The next part of my plan involves patience. Minimally, I test my blood sugar at 60 minutes and 120 minutes. Often, I test at 90 minutes, since at that point I’m almost at peak of either Apidra or Humalog. If my blood sugar has not dropped a proportionate amount (relative to injection amount, starting blood sugar and previously noted dcrops in blood sugar based on similar circumstances), I am likely to take another correection and continue testing.
I will have already attempted to assess the cause of the blood sugar – food (rapid or late digestion), dawn phenomenon, hormones, adrenalin release, etc. Normally, in my case, it is not a miscalculation relative to food. It is something more difficult to second guess.
I am known for requesting the next tool to not be a new and better CMGS or pump but for a “liverometer” since it is my biggest nemesis. I would also like an insulin sensitization-ometer. I want to know the following information: when is my liver going to release glucose, when will it bother to stop, is my insulin sensitivity level being affected and by how much.
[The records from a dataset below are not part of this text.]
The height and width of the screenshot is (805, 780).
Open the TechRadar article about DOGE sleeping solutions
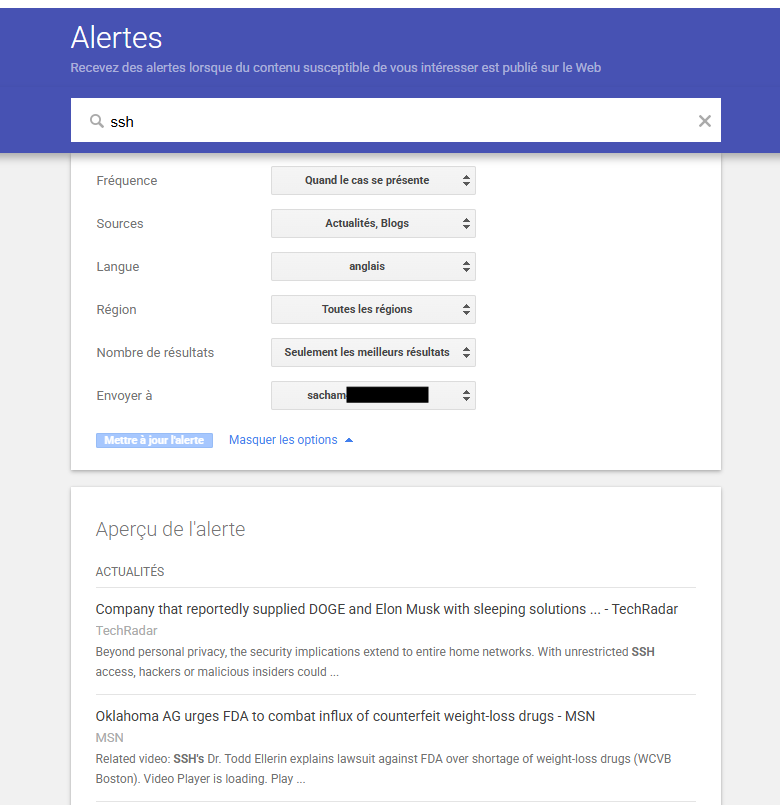tap(386, 609)
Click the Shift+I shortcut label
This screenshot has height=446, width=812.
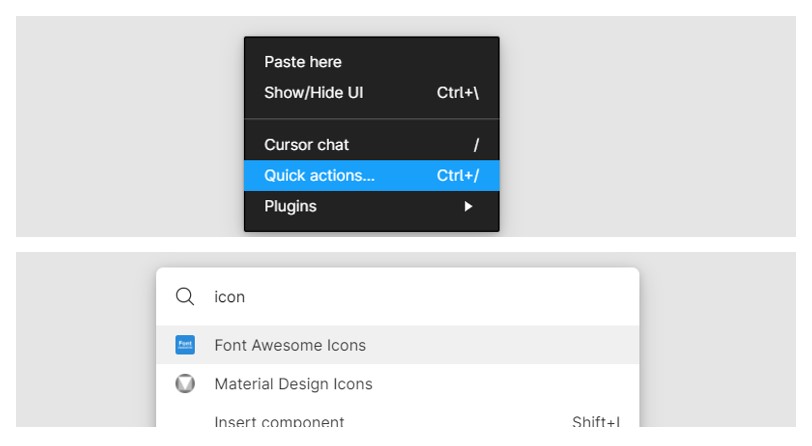click(595, 422)

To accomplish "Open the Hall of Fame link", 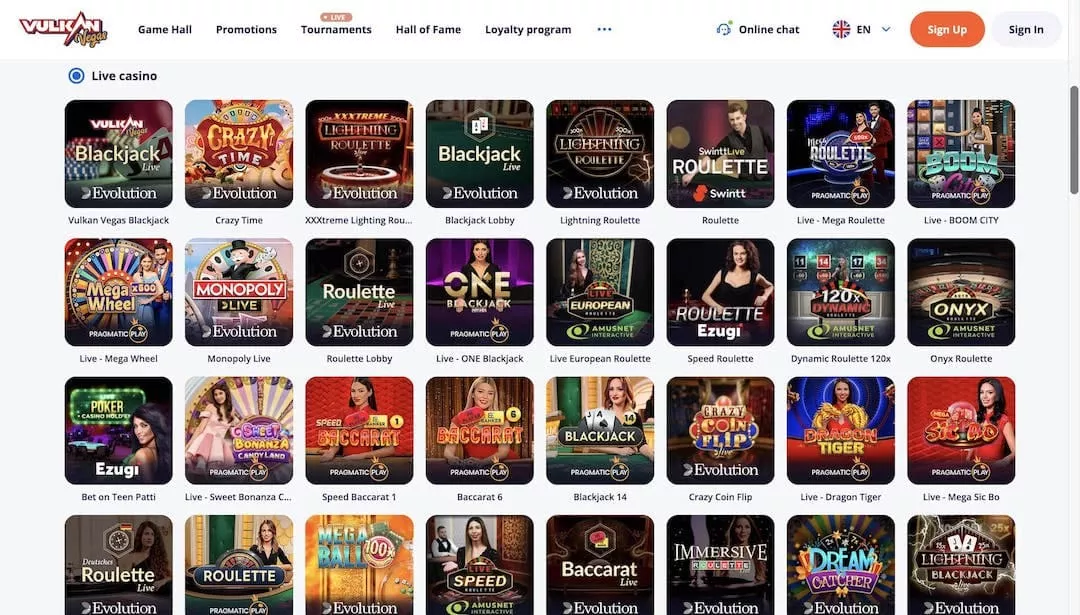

One final tool would be very helpful – digestion-ometer. It is impossible to properly inject insulin or set a combo-bolus on an insulin pump without knowing at what rate food is planning to digest. Digestion rates vary by person, activity level, time of day, type of food etc. I use my log and experience to “guess” what my body might do but it is impossible to properly predict all the time. Weighing food certainly helps but it is not an infallible resource either. Even eating the same food, in the same quantity, at the same time, at the same blood sugar starting point doesn’t always work. So … scientists, please make me a digestion-ometer!
So, though it is vital for patients to understand that complications are not inevitable and that the mere act of being diagnosed with diabetes does not put you in complication territory, I do not believe a number “is just a number.” I believe in responding to and learning from blood sugar numbers and the circumstances surrounding them (thus my log books).
Though I do not believe any one high is life threatening, I do believe that the percentage of time we spend out of target each day does lead to long-term consequences, whether they are defined as complications or not. Therefore, I will never feel comfortable just shrugging my shoulders at a blood sugar of 265. I will not have an anxiety attack about one number but I will not shrug either.